Il existe plusieurs types de luciférines, qui ont besoin de différentes luciférases pour réagir. On distingue donc :
- La luciférine bactérienne constituée d’une flavine (molécule organique) mononucléotide réduite (FNMH2) et d’un aldéhyde aliphatique.
- La luciférine des Dinophytes, qui est un dérivé de la chlorophylle.
- La luciférine de Cyprinidés appelée varuline, que l’on trouve dans certains Ostracodes (Crustacés dont le corps est entièrement enfermé dans la carapace) et poissons des profondeurs.
- La coelentérazine, trouvée chez certains poissons, calamars et petits crustacés.
La bioluminescence est également possible sans réaction chimique, avec les systèmes préchargés. L'émission lumineuse est provoquée par abaissement du pH ou par un afflux d'ions calcium. C'est le cas chez les méduses.

Éléments enregistrés
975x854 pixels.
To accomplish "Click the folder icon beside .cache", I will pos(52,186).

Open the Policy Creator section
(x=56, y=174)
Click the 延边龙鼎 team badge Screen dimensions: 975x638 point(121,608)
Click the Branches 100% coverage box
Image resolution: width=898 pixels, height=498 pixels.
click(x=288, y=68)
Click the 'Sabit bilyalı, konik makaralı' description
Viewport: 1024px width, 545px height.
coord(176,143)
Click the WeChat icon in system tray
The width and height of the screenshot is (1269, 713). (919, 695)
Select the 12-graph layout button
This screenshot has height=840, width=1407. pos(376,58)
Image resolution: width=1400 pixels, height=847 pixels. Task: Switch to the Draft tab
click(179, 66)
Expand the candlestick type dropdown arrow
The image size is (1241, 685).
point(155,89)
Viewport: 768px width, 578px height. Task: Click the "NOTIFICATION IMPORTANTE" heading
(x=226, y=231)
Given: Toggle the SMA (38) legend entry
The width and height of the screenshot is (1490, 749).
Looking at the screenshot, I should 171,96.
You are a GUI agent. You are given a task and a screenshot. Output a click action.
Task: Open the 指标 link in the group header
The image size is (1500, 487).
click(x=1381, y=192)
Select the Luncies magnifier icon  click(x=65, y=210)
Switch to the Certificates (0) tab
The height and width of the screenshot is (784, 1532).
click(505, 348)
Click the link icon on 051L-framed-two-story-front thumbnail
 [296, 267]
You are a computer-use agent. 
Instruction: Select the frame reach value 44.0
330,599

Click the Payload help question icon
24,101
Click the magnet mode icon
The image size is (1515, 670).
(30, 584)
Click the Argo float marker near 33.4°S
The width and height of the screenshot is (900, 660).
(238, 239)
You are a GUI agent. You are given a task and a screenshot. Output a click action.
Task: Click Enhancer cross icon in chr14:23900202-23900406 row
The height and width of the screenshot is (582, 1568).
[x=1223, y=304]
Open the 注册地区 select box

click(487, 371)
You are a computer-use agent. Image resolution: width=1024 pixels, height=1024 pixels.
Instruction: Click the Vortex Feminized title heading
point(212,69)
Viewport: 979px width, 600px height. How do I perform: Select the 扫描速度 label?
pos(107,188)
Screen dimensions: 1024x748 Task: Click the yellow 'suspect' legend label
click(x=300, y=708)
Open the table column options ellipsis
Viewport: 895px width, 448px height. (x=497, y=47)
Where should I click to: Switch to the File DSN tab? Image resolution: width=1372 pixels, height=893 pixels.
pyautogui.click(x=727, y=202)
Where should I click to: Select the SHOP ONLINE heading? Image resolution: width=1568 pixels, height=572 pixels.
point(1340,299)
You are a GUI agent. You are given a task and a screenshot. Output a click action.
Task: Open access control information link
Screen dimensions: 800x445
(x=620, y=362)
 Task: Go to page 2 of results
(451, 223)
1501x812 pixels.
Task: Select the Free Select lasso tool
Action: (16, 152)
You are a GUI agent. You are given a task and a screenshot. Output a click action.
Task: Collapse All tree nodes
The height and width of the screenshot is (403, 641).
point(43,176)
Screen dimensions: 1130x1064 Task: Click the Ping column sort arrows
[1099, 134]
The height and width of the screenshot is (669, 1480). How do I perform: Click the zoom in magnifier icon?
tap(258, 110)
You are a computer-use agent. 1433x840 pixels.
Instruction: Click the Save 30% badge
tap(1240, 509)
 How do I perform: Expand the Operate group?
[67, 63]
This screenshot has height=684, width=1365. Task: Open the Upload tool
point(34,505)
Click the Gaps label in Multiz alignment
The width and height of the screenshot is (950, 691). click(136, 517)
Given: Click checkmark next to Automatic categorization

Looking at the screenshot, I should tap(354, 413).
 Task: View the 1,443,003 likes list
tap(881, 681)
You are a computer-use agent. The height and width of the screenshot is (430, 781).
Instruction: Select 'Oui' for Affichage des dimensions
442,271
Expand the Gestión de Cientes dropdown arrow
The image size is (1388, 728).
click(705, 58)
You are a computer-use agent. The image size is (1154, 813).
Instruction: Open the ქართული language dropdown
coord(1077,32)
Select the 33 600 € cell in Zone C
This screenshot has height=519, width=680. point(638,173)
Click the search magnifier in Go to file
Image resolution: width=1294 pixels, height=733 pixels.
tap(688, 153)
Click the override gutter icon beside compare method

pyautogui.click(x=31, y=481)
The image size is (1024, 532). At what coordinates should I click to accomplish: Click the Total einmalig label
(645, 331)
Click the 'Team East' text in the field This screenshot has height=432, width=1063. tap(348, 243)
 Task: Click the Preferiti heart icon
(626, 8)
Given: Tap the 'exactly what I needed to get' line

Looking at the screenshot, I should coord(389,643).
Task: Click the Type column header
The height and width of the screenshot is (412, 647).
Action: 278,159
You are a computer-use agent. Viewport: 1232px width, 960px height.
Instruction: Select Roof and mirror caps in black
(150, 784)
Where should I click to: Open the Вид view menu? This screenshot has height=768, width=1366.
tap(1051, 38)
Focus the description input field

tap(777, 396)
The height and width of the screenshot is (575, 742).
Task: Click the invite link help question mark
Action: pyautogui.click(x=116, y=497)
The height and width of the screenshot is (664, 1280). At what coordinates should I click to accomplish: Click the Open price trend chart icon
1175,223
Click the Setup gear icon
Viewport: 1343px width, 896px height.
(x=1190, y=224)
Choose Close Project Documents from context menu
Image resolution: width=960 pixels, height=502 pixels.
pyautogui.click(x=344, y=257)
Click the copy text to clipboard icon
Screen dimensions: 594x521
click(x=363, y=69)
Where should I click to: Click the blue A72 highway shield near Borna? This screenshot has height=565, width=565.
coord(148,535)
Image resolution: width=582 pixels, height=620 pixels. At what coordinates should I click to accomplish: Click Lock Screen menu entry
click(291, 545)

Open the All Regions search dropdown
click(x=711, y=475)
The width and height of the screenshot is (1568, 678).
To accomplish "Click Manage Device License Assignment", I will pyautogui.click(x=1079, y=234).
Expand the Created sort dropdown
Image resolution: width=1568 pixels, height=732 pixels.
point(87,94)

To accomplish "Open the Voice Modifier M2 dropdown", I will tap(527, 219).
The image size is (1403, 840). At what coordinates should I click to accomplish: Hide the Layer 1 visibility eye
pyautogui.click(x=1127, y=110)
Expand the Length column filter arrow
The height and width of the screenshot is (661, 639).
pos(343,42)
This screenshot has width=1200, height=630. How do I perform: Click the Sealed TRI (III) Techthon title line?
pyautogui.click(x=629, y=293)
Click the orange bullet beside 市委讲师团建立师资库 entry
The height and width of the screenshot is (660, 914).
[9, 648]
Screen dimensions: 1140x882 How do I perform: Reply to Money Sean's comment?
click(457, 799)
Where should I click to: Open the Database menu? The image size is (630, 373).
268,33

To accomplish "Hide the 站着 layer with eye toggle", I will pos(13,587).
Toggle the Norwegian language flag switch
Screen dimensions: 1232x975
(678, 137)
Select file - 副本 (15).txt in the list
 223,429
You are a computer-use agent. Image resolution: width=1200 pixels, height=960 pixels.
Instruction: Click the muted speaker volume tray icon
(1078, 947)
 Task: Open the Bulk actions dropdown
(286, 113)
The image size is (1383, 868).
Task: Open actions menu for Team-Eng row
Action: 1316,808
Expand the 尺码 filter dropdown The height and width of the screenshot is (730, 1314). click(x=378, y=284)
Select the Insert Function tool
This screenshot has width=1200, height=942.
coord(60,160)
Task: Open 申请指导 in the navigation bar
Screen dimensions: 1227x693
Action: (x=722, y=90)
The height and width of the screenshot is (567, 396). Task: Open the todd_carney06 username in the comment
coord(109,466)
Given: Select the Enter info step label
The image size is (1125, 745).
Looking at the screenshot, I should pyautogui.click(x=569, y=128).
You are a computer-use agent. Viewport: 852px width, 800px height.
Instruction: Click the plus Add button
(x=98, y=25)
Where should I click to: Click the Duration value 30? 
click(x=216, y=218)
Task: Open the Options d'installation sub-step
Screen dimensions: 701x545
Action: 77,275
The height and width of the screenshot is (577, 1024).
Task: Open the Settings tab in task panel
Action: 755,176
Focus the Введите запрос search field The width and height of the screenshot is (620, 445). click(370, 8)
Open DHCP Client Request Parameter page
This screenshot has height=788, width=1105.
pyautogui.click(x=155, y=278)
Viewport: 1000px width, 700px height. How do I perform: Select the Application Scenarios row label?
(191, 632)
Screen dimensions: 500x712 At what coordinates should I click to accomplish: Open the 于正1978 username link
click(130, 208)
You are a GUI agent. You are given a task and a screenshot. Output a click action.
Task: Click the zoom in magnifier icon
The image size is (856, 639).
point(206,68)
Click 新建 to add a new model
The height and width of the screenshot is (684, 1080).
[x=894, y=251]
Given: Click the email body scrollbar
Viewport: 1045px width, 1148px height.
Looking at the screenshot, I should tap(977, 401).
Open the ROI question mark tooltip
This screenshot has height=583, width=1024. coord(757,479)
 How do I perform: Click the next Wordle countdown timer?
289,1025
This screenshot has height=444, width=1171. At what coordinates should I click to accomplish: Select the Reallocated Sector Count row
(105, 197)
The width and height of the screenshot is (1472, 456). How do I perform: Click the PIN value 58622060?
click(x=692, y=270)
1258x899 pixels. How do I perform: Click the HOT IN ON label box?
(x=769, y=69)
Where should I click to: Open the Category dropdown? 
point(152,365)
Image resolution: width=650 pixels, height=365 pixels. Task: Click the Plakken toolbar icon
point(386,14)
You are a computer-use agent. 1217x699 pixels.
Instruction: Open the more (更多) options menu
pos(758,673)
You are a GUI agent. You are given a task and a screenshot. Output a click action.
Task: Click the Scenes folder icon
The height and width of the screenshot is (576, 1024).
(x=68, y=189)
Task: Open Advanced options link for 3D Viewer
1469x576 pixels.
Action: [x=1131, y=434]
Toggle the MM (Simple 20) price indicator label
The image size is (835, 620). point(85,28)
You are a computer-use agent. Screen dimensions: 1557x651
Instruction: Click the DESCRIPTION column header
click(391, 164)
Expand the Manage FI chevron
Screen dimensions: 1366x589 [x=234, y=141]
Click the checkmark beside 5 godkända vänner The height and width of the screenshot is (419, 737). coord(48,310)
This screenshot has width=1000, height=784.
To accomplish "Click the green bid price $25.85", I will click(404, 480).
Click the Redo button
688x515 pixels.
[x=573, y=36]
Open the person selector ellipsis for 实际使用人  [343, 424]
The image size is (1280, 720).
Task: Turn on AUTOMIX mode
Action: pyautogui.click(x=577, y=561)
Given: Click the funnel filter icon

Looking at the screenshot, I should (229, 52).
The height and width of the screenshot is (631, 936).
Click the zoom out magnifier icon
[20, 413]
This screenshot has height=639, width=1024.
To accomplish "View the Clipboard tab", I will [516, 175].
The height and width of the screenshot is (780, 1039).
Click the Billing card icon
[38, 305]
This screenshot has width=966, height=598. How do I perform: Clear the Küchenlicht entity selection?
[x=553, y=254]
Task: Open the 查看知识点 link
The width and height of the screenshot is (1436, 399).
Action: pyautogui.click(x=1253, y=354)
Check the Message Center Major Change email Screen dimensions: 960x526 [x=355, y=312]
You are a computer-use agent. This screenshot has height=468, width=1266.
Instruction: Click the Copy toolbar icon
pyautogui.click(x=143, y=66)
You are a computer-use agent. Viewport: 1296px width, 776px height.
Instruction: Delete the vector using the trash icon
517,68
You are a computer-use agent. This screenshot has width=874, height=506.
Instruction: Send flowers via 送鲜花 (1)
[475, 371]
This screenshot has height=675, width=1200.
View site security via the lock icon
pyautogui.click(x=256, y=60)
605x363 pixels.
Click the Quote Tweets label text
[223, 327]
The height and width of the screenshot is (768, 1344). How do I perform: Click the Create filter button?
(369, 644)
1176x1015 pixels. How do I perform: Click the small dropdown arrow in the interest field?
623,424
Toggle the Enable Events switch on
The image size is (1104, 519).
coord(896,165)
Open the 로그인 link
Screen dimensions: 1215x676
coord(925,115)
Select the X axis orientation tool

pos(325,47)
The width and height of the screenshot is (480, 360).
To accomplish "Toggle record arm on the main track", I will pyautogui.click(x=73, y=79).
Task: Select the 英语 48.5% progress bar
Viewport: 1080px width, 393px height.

# Action requise
Recopiez à l'identique, dans le texte sur les luciférines, tout ce qui va de « - La luciférine des » jusqu'à « et petits crustacés. » inclus.

# Réponse attendue
- La luciférine des Dinophytes, qui est un dérivé de la chlorophylle.
- La luciférine de Cyprinidés appelée varuline, que l’on trouve dans certains Ostracodes (Crustacés dont le corps est entièrement enfermé dans la carapace) et poissons des profondeurs.
- La coelentérazine, trouvée chez certains poissons, calamars et petits crustacés.